Frank-Walter Steinmeier versteht Italiens Hilferuf angesichts des jüngsten Zustroms, sagt aber, Berlin stehe vor ähnlichen Problemen
Deutschland kann keine weiteren Migranten aufnehmen, sagte der deutsche Präsident Frank-Walter Steinmeier. Er äußerte Mitgefühl für Italien, das von einem neuen Zustrom überwältigt wurde, und fügte hinzu, dass ein wirksamer EU-weiter Umverteilungsmechanismus geschaffen werden müsse, um das Problem zu lösen.
Am Mittwoch interviewte die italienische Zeitung Corriere della Sera Steinmeier kurz nach seiner Ankunft im Land für einen offiziellen Besuch. Zu den besprochenen Themen gehörte der jüngste Anstieg der Einwanderung und seine Auswirkungen auf die Beziehungen zwischen Berlin und Rom.

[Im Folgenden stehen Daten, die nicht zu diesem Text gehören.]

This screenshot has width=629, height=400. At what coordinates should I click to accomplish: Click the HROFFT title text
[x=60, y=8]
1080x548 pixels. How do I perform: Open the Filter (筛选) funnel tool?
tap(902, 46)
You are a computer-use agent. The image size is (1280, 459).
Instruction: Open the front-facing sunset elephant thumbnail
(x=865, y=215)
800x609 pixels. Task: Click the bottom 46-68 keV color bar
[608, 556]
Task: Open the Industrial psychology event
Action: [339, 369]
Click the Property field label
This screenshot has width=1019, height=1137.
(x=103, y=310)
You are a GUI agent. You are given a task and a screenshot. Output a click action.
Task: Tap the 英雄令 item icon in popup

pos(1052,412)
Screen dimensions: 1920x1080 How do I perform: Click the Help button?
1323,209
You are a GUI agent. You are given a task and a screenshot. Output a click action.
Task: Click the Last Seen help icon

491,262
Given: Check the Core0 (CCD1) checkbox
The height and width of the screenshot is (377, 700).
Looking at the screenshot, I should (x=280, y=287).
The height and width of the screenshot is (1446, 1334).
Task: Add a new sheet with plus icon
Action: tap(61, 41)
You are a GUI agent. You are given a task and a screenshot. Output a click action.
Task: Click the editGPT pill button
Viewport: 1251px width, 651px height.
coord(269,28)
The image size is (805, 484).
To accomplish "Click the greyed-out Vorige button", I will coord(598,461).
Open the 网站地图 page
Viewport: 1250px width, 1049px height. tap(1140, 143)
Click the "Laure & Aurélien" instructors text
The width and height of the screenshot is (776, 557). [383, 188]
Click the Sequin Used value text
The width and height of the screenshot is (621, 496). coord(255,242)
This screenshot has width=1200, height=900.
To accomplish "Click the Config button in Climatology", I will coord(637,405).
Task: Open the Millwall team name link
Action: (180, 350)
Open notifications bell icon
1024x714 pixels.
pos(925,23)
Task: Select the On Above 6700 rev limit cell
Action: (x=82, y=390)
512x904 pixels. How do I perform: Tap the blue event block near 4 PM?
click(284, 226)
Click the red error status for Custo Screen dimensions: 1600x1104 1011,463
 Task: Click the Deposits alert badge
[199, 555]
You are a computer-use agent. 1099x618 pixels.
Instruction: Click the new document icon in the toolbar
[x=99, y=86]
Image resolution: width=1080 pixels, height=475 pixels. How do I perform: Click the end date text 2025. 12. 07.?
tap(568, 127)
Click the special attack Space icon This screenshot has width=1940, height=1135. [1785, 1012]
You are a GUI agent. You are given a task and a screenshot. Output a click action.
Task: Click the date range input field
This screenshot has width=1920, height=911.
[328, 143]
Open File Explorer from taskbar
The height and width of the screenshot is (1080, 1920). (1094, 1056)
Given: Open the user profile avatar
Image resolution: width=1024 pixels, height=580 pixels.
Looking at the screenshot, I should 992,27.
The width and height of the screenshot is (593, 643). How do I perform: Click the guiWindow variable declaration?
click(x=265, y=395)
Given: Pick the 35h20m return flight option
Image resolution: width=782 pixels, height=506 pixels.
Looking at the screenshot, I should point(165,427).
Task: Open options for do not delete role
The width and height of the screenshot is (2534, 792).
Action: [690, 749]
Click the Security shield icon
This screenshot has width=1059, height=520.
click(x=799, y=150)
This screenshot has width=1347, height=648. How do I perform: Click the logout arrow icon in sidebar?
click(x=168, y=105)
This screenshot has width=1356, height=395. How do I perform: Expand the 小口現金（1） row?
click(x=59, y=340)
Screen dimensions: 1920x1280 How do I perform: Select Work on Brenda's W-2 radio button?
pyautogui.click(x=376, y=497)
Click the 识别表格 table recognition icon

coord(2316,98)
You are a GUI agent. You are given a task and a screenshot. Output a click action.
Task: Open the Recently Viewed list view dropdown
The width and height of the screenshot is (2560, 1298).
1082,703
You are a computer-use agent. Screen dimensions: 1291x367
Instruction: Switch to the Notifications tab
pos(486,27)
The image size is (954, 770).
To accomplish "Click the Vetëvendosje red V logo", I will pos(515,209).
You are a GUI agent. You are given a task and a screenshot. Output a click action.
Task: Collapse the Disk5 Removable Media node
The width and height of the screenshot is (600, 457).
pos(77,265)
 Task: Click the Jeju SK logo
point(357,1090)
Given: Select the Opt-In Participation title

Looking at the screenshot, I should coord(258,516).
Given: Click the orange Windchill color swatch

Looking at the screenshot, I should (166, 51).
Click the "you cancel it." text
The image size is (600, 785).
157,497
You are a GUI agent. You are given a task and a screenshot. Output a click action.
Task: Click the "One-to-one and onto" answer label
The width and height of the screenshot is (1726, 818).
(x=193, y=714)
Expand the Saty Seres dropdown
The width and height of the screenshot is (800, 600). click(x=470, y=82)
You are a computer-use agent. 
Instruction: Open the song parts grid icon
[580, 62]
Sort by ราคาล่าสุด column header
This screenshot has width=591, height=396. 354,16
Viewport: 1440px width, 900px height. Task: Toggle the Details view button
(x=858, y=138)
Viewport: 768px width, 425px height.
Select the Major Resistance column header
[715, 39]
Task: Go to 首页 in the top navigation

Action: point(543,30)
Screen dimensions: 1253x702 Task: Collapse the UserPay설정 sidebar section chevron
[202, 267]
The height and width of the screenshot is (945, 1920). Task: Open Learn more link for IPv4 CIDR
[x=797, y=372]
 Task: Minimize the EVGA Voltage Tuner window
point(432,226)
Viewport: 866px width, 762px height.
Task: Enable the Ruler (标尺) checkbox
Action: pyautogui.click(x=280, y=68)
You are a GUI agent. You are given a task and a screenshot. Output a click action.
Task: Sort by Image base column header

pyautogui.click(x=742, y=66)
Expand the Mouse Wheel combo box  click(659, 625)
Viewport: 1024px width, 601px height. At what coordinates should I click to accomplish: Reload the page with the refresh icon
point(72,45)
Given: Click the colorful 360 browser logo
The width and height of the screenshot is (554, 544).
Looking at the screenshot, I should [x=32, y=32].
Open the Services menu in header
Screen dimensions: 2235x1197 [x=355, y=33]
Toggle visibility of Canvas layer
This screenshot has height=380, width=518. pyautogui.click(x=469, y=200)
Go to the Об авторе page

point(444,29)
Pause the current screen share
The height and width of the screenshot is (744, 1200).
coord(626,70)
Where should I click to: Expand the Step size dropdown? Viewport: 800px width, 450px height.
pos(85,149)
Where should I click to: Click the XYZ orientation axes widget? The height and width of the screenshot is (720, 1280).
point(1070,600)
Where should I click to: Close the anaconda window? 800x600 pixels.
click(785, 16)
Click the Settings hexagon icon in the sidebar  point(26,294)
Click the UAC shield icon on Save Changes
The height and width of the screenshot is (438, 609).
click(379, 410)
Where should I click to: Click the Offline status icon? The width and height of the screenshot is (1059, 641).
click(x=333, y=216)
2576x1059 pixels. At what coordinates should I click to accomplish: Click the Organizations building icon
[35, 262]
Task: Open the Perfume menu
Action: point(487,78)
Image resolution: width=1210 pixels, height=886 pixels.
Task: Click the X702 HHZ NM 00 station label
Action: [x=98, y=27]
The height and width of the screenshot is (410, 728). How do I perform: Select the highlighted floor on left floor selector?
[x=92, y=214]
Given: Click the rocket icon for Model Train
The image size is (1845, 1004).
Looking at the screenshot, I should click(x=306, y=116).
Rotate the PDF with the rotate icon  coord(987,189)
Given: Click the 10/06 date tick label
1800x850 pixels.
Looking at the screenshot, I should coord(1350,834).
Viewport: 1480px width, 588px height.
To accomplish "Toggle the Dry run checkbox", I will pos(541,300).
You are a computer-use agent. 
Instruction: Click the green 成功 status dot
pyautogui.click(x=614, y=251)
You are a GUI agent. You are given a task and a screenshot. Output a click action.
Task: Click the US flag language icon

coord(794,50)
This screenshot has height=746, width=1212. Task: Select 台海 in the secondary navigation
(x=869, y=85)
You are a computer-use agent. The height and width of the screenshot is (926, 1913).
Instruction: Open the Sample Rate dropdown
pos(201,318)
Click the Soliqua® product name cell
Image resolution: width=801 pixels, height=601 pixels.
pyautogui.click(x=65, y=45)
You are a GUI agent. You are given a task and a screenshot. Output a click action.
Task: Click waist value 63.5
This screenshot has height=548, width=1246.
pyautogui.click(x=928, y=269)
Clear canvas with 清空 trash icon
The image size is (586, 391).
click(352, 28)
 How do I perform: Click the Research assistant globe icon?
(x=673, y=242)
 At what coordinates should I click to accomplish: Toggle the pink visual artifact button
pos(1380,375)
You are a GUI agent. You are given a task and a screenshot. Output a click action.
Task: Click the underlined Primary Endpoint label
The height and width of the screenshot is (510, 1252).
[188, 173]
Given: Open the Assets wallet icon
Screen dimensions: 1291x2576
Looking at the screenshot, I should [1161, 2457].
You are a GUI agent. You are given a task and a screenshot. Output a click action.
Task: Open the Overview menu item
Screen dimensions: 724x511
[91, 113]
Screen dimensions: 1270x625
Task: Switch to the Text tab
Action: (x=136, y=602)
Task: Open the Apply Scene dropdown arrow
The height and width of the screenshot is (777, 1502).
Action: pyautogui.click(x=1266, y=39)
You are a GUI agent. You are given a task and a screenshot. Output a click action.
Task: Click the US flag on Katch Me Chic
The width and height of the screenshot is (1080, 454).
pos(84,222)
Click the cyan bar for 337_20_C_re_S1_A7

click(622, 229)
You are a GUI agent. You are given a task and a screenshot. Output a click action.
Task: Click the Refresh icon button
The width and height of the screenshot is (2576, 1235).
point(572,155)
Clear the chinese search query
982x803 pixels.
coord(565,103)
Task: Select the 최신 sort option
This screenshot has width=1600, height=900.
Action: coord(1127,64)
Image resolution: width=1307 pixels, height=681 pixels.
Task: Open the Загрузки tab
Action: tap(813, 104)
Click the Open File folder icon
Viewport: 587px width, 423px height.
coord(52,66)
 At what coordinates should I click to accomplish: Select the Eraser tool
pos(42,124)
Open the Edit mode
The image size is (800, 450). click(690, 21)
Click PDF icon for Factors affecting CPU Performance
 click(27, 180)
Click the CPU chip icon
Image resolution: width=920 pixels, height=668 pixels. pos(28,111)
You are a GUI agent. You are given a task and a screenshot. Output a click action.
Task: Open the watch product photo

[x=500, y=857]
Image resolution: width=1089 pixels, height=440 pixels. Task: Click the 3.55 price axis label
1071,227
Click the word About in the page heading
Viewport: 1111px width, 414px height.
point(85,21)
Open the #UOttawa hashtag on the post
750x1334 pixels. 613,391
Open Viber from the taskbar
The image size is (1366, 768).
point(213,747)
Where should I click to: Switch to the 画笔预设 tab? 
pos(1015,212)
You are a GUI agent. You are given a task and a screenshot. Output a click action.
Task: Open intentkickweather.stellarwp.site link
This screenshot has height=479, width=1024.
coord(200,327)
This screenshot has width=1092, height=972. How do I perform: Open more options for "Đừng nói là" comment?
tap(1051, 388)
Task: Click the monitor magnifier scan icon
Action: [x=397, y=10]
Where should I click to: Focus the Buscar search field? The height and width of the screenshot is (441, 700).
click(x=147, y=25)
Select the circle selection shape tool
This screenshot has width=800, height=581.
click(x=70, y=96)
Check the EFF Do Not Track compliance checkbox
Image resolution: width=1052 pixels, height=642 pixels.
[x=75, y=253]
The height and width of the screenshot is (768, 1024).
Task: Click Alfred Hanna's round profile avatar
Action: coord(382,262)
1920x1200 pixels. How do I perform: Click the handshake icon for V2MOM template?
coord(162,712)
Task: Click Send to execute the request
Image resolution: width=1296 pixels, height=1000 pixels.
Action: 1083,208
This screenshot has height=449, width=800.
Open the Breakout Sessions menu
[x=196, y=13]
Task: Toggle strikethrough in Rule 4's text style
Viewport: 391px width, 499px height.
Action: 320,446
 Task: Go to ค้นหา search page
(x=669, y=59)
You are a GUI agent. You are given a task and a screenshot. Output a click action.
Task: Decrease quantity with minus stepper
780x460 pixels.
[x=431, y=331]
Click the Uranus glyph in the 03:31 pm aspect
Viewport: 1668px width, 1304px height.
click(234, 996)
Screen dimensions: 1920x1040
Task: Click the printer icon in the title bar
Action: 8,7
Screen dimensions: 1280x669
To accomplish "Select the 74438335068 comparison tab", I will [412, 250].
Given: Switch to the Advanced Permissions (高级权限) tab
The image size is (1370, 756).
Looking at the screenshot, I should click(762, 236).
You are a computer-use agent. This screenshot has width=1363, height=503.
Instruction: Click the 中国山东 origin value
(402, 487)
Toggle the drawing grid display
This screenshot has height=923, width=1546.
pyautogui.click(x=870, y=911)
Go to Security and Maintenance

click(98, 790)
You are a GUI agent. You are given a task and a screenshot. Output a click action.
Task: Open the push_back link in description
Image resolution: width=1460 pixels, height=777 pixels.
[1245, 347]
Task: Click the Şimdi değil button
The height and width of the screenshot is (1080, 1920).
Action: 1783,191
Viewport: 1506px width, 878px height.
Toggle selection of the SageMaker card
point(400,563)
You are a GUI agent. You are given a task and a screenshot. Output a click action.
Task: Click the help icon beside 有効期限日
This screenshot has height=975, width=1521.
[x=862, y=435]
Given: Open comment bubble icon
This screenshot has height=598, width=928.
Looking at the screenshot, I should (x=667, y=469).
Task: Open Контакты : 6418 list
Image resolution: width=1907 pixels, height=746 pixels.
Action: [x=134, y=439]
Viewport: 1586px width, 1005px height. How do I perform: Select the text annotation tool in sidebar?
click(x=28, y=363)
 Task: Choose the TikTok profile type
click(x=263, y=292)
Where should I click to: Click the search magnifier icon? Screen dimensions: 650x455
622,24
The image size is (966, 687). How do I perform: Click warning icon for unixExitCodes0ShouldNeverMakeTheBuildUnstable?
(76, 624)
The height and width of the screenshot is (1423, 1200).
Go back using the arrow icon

Der deutsche Präsident begann mit dem Argument, dass Italien nicht allein mit der Krise umgehen sollte, und lobte das Land dafür, dass es “in den letzten Jahren so viel humanitäre Verantwortung für die Flüchtlinge gezeigt hat, die über das Mittelmeer kamen”.
Er fügte hinzu, dass er die “Hilfeersuche, die aus italienischen Städten kommen”, “sehr ernst” nehme, aber hinzufügte, dass es den deutschen Städten in dieser Hinsicht nicht besser gehe, da beide Nationen “schwere Lasten zu tragen” hätten.
“Deutschland ist, wie Italien, an der Kapazitätsgrenze”, erklärte Steinmeier und nannte “starke Einwanderung von den östlichen Grenzen, aus Syrien, Afghanistan” sowie die Ankunft von “über einer Million Flüchtlingen aus der Ukraine”. Er sagte, dass 162.000 Menschen in den ersten sechs Monaten dieses Jahres in Deutschland Asyl beantragt hätten.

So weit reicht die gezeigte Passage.